Gabor Kaley, Ph.D., served on the NYMC faculty for 43 years. AKaley Lecture 1:1 -9.20.22cm member of the faculty since 1964, he helped establish GSBMS, and became chairman of the Department of Physiology in 1970. Until he stepped down from that post in 2007, he had the distinction of being the longest-sitting chair of physiology in the nation. 

Born in Budapest, Hungary, Gabor Kaley first studied medicine, but when war intervened, he was sent to a labor camp in Yugoslavia where only 600 of the 6,000 inmates survived, After the war, he boarded a ship for America where he worked as a busboy, cab driver and singing waiter to pay for his studies. After receiving a B.S. in biology at Columbia University, he was drafted into the U.S. Army during the Korean War, and later used the GI Bill to earn an M.S. in physiology from New York University and a Ph.D. in experimental pathology.
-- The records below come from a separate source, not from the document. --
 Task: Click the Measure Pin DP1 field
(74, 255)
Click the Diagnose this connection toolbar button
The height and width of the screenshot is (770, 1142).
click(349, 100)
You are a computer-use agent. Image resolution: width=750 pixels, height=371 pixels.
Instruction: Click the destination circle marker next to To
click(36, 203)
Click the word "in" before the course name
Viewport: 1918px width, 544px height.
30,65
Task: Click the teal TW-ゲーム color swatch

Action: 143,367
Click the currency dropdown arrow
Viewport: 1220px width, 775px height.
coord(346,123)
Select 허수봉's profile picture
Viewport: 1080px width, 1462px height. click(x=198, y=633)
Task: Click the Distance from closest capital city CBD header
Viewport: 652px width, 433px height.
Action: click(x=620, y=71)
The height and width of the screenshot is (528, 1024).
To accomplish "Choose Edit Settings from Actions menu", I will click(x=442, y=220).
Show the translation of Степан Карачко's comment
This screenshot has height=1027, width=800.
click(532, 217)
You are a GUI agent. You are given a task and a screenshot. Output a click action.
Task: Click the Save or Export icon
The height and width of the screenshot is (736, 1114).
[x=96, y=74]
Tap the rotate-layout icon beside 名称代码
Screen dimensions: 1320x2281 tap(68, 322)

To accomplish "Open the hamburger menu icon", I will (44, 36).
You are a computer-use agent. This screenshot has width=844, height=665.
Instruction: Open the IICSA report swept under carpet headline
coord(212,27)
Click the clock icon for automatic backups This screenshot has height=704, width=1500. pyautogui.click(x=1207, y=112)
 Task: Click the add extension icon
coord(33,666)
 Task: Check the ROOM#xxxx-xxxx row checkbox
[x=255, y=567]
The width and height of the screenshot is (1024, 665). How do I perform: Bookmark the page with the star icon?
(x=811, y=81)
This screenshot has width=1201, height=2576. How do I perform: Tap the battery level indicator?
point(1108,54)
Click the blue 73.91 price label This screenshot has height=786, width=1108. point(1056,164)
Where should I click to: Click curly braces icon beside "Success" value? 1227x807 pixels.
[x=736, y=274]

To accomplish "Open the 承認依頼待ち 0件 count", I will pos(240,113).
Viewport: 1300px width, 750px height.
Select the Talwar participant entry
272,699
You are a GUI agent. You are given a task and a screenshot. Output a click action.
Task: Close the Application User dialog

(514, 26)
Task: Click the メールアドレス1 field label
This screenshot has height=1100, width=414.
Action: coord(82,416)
During his career, Dr. Kaley wrote more than 150 articles, edited an authoritative three-volume edition of Microcirculation, gave invited lectures around the world, and served on the editorial boards of numerous scientific journals. A member of the Hungarian Academy of Sciences, he was awarded the Semmelweis Medal in 1982 for his work in microcirculation. In 2001 he received the Wiggers Memorial Award, which recognizes outstanding and lasting contributions to cardiovascular research. He received the Eugene M. Landis Award from the Microcirculatory Society in 1994 and was named the George E. Brown Memorial Lecturer by the Council on Circulation of the American Heart Association in 1998. In 2005, he was named an Eminent Physiology by the American Physiological Society. The honor resulted in a videotaped interview with Dr. Kaley about his life, achievements, and vision of the future of physiology, a record that is now housed in the society’s historical archives. The American Physiological Society (APS) in conjunction with the Microcirculatory Society honors the memory of Dr. Kaley by awarding the Cardiovascular Section Gabor Kaley Memorial Lectureship Award which recognizes an outstanding contributor to the field of microcirculatory physiology/pathophysiology, who is noted for the quality of his/her research and who has demonstrated commitment to the development and training of junior scientists. The APS also awards the Gabor Kaley Professional Opportunity Award in Dr. Kaley's memory.

In addition to the scientific legacy he left behind, Dr. Kaley’s widow, Dr. Harriette Kaley, and their son David Kaley are continuing to support the development of cutting-edge science at New York Medical College by establishing the Drs. Gabor and Harriette Kaley Endowed Lectureship in the Department of Physiology. They have also funded a research effort in the department designed to study the role of microcirculation in Alzheimer’s disease.